Ndeye Marie Thiam - Women of Senegal: agents of peace
The physical and moral suffering undergone by the valiant people of Casamance is incalculable and, as usual, it is the women and children who pay the highest price. From their position as victims, women have decided to become committed agents of peace
There was once a region, tucked in the southern part of Senegal, tranquil and beautiful, gifted with a rich cultural diversity and immense agricultural resources, fisheries and tourism. It was commonly known as ‘la verte Casamance’ (‘Green Casamance’).
The women of Casamance are well aware of the incalculable and destructive consequences of the conflict in the region and in the rest of Senegal. Today they are ready to face the situation, hand in hand, with all the women of our country. We need to take this conflict out of its corner of indifference to raise its status to a key national concern.

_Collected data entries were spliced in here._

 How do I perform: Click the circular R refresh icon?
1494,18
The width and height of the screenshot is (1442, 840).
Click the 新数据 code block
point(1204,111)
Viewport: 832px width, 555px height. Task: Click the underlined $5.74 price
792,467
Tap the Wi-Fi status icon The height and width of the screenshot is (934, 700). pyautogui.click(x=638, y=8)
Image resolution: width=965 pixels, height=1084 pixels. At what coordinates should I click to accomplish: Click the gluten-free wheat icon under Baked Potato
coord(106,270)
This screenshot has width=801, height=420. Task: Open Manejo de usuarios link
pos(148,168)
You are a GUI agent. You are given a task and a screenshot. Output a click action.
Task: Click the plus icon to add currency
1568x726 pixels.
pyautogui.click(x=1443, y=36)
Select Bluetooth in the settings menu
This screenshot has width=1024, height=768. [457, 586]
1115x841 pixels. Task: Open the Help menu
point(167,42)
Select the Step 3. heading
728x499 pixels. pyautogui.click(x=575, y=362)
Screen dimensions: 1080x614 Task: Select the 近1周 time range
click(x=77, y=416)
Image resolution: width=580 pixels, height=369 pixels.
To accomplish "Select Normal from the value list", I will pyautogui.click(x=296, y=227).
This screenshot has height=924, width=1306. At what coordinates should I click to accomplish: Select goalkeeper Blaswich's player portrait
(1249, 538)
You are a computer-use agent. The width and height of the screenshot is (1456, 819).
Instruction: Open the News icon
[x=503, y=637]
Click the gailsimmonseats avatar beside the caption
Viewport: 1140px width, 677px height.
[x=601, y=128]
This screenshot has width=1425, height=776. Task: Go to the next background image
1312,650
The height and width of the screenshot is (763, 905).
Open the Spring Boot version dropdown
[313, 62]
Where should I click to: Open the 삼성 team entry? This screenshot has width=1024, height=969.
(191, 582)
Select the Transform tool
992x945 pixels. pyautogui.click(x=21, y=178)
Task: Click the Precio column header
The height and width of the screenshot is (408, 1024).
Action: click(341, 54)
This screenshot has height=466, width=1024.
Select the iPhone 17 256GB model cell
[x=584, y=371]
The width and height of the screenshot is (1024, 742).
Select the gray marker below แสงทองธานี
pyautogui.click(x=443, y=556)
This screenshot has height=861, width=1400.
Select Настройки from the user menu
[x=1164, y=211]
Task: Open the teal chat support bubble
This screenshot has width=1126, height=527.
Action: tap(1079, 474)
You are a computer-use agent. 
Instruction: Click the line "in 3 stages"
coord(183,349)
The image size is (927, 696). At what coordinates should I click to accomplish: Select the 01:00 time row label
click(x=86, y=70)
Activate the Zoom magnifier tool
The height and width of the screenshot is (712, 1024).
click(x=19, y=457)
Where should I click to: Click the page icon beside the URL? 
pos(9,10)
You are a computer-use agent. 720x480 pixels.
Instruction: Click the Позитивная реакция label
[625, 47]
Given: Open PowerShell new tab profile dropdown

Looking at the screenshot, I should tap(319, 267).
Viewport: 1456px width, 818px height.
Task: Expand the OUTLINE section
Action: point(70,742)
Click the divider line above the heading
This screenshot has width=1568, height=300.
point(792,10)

In truth, all the women of the world share the same desire to offer a healthy and peaceful environment to their family and to their respective countries. In our neighbouring countries, the Mano River Women’s Peace Network brings together Liberia, Sierra Leone and Guinea-Conkary. They have done, and continue to do, remarkable work to re-establish and strengthen peace in this part of West Africa. These women have been able to overcome the geographical and linguistic barriers which separate them; they have been able to be true peacemakers.
There was once a region, tucked in the southern part of Senegal, tranquil and beautiful, gifted with a rich cultural diversity and immense agricultural resources, fisheries and tourism. It was commonly known as ‘la verte Casamance’ (‘Green Casamance’).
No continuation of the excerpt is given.